Restoring Instream Flow to Maui's "Four Great Waters"
Next week—almost 10 years after Earthjustice started its campaign to restore instream flows to “The Four Great Waters” on Maui—we are again going into legal battle to determine exactly how much more water will be restored.
Under modern Hawaiʻi law, the rivers and streams in question (collectively known as Nā Wai ʻEhā—“The Four Great Waters” of Waihe‘e, ʻĪao (traditionally Wailuku), Waiehu, and Waikapū) are a public trust; but since the sugar plantation era, two companies drained them dry for private profit.
We started our legal action before the state Commission on Water Resource Management in June 2004, obtaining some stream flow restoration to two of the four waters.
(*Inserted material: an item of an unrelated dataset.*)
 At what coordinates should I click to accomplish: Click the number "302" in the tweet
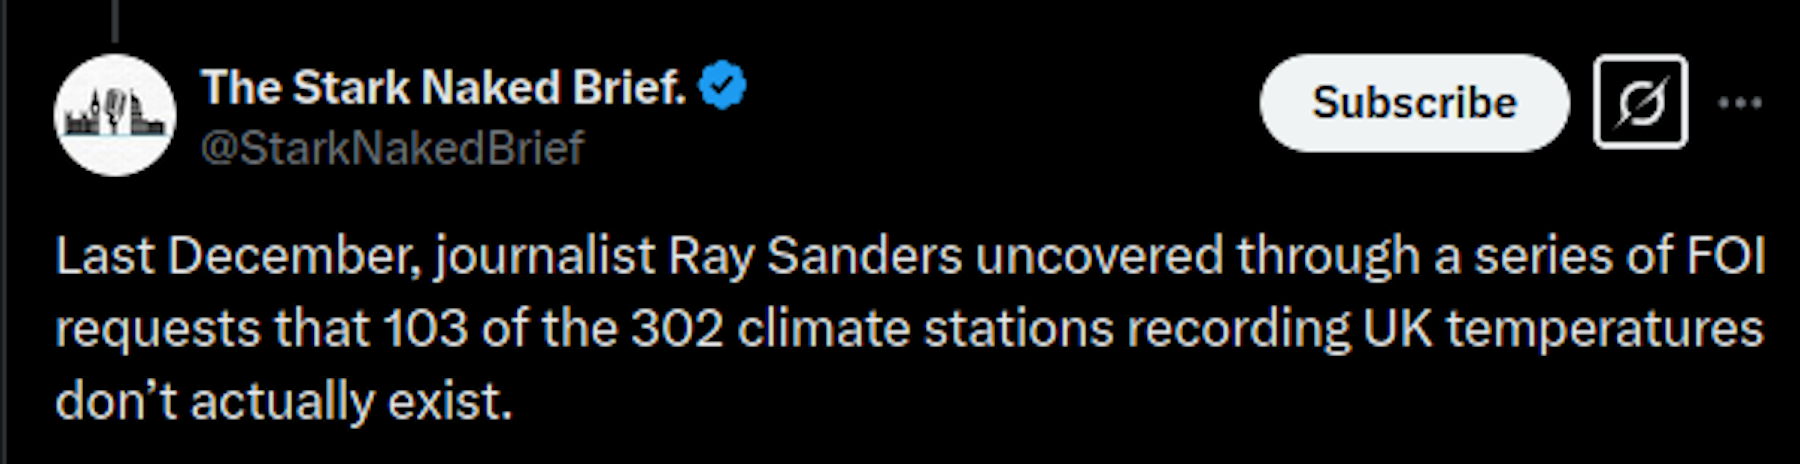click(x=677, y=329)
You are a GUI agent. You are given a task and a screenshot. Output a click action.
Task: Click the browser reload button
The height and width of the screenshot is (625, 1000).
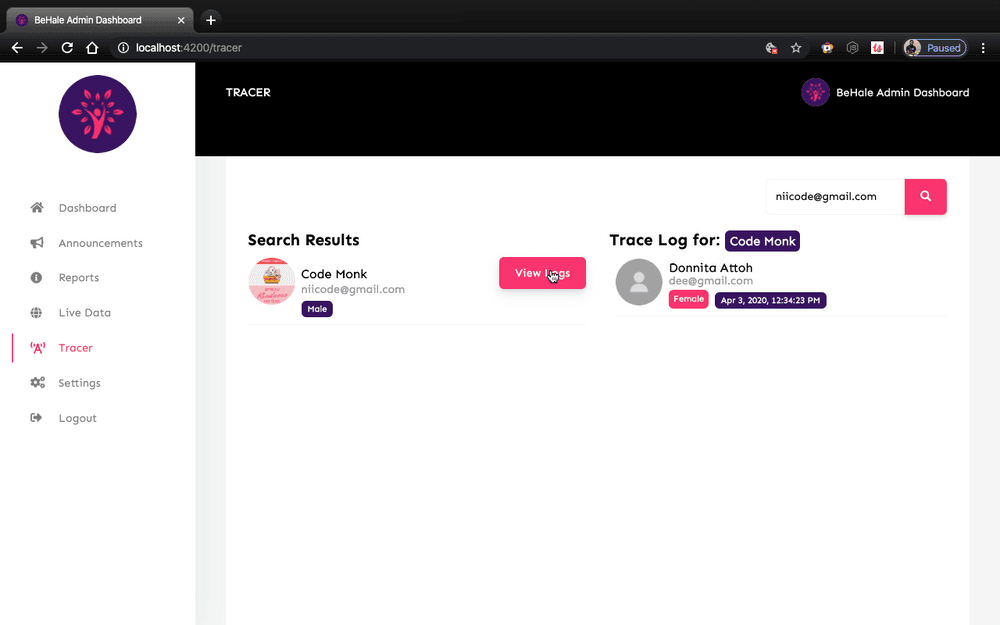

In August 2012, the Hawaiʻi Supreme Court ruled in our favor that the commission failed adequately to protect public and Native Hawaiian rights to stream flows.
Now, we’re beginning a “second-round” hearing before the commission on March 10.
It has been a long, often frustrating road for us and our client community groups, Hui o Nā Wai ʻEhā and Maui Tomorrow Foundation, and our long-time ally, the Office of Hawaiian Affairs. But as one visionary leader once said, “The arc of the moral universe is long, but it bends toward justice.” After 10 years, the question in this case no longer seems to be “if” substantially more flow will be returning to Nā Wai ʻEhā, but how much.
In the end, I believe this case will stand as a testament to the staying power of grassroots communities committed to justice and the ability of Earthjustice to champion their cause for the duration.
Here’s more background: Nā Wai ʻEhā, which include the two largest rivers on Maui (Waiheʻe and ʻĪao / Wailuku), once sustained legendary watershed ecosystems and the largest expanse of Native Hawaiian wetland kalo (taro) farming in the islands. But from the 19th century, two big plantations wiped this out by taking away the stream flows.
One of the plantations, Wailuku Sugar, closed a quarter-century ago, but no flows returned. Instead, the plantation sold its farmlands to developers and turned into Wailuku Water Company. Together with Alexander & Baldwin, the state’s biggest corporate landowner and developer, which operates the Hawaiian Commercial & Sugar plantation, the water company continued diverting all the stream flows for new business designs based on controlling, developing and selling land and water.
That’s when Earthjustice stepped in on behalf of local and Native Hawaiian communities, demanding that the companies follow the law and let the rivers and streams flow. After a lengthy trial, the hearings officer in April 2009 recommended restoring about half of the 70-million gallons a day the companies diverted. A&B then went political, threatening to shut down HC&S, and the commission wilted.
The commission’s final decision in June 2010 slashed the restoration to only 12.5 million gallons a day for two of the four waters, leaving the other two dry. The commissioner who presided as hearings officer over the entire case dissented, objecting that public waters received mere “leftovers” and “the least protection feasible or no protection at all.”
We appealed to the Hawaiʻi Supreme Court, and it agreed with every major point we raised, throwing out the commission’s decision because it “violated the public trust,” and ordering it to do a better job.
So, round two of our Nā Wai ʻEhā case is underway, and the difference after 10 years (and our court victory) is unmistakable.
Scientists at the U.S. Geological Survey have published several reports confirming that Nā Wai ʻEhā stream flow restoration would not only reestablish native habitats, but also increase recharge of Maui’s main drinking water aquifer. HC&S now admits that it can feasibly use its nonpotable groundwater well as an alternative to stream flow diversions.
And more people than ever understand the ancient and 21st-century value of flowing rivers and streams to perpetuate the cycle of water and life from mauka to makai (mountain to ocean), and its interconnected Native Hawaiian cultural practices and community lifeways.
A core strength of Earthjustice and its Nā Wai ʻEhā partners is that we can, and will, “keep on keeping on” for 10 years, or as long as it takes, to achieve justice. Time will tell how the rest of this case will unfold. But, to quote that visionary leader again, we will not rest until justice—and Nā Wai ʻEhā, The Four Great Waters of Maui—“roll down like waters, and righteousness like a mighty stream.”
For more information, visit restorestreamflow.org.
Update: Aloha, since we first wrote this blog post, the hearing has been postponed until further notice. The state Department of Land and Natural Resources spokesperson announced that this was to allow the parties to discuss “potential avenues for settlement.” We hope to follow up with good news. As always, Earthjustice remains committed that, one way or another, sooner or later, the rivers and streams of Nā Wai ʻEhā will flow.